Directions — Your answer should consist only of the lines below from the one with "Expand the stash account dropdown arrow" through the one with "Given: Open the", copied exactly.
━━━━━━
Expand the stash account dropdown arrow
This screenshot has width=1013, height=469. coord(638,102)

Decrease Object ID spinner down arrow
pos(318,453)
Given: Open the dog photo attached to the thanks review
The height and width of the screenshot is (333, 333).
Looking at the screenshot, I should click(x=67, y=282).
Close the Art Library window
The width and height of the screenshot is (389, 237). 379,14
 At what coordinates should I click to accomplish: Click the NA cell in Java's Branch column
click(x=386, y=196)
━━━━━━
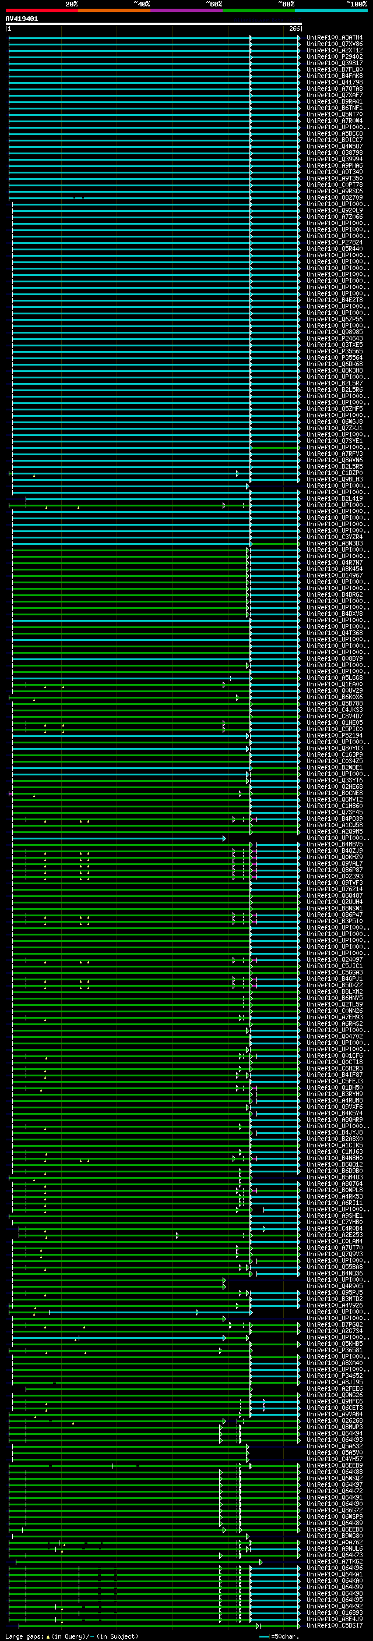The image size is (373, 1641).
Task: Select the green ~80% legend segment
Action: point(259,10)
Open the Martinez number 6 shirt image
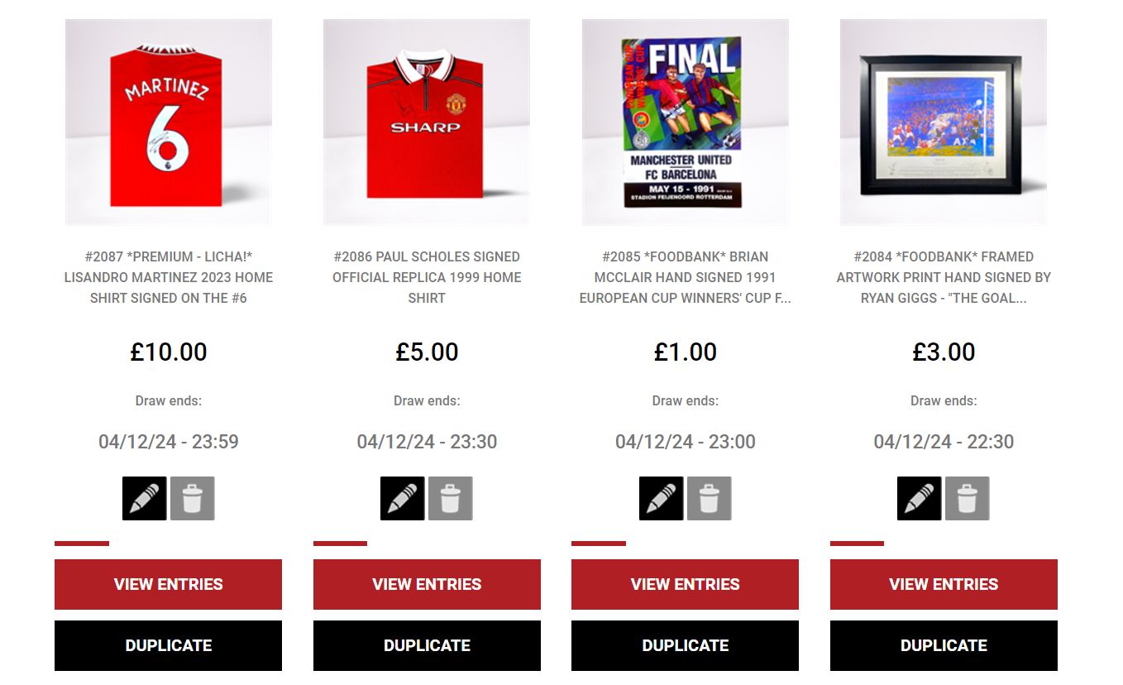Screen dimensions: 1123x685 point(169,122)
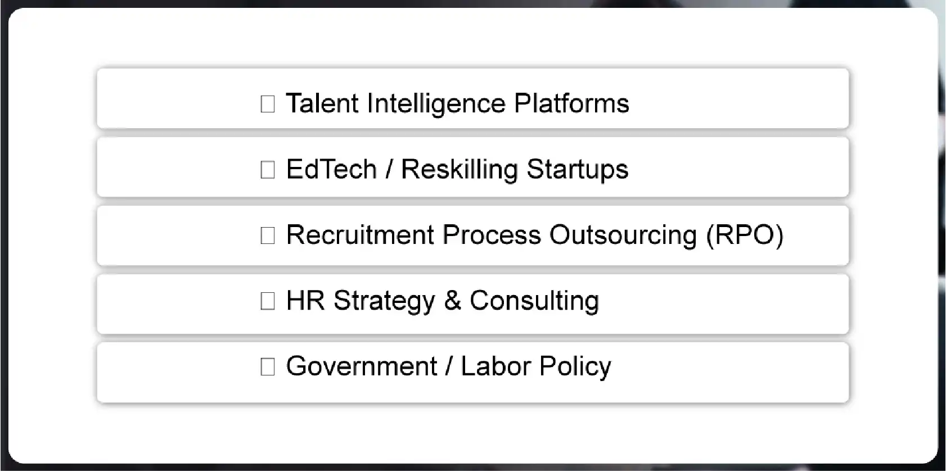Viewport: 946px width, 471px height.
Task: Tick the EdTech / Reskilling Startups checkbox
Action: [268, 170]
━━━━━━
Exercise output —
Expand the stash account dropdown arrow
This screenshot has width=1013, height=469. coord(638,102)

Decrease Object ID spinner down arrow
pos(318,453)
Given: Open the dog photo attached to the thanks review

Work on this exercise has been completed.